EXERCISE DIRECTIONS: Reproduce all the lines of the records below, replacing every occurrence of "Deutschland" with "Österreich" and changing nothing else. Omit the pictures.
++++ TASK INPUTS
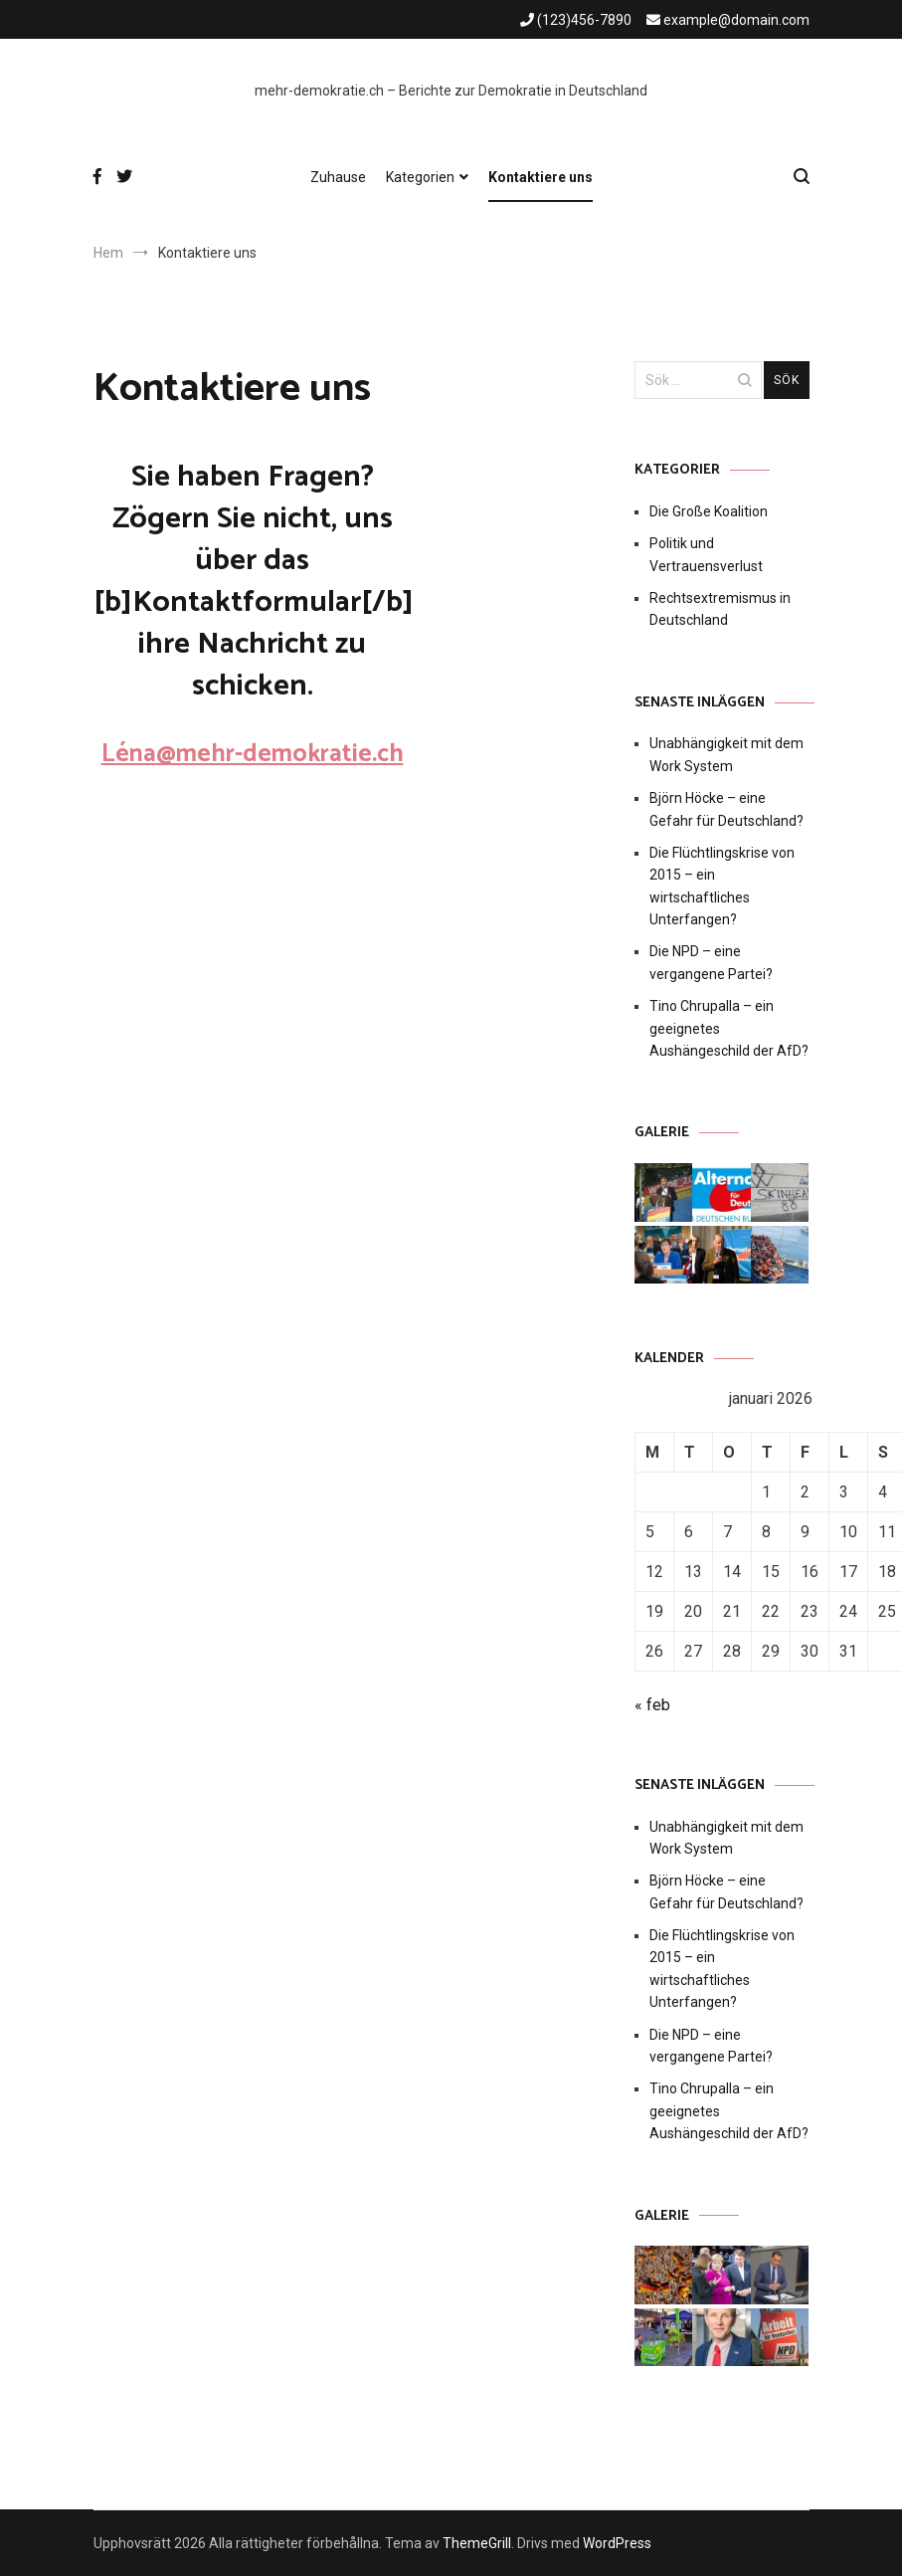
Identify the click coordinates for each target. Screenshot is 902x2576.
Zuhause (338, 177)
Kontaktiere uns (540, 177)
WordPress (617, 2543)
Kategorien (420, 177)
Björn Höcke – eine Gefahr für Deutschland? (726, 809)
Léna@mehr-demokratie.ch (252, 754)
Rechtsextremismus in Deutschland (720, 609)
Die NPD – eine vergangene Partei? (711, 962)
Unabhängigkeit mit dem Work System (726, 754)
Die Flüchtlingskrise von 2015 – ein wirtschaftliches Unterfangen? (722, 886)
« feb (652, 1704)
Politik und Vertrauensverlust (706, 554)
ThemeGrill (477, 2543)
++++++++
OUTPUT FOR THIS EXERCISE:
Identify the click coordinates for each target. Screenshot is 902x2576.
Zuhause (338, 177)
Kontaktiere uns (540, 177)
WordPress (617, 2543)
Kategorien (420, 177)
Björn Höcke – eine Gefahr für Österreich? (726, 809)
Léna@mehr-demokratie.ch (252, 754)
Rechtsextremismus in Österreich (720, 609)
Die NPD – eine vergangene Partei? (711, 962)
Unabhängigkeit mit dem Work System (726, 754)
Die Flüchtlingskrise von 2015 – ein wirtschaftliches Unterfangen? (722, 886)
« feb (652, 1704)
Politik und Vertrauensverlust (706, 554)
ThemeGrill (477, 2543)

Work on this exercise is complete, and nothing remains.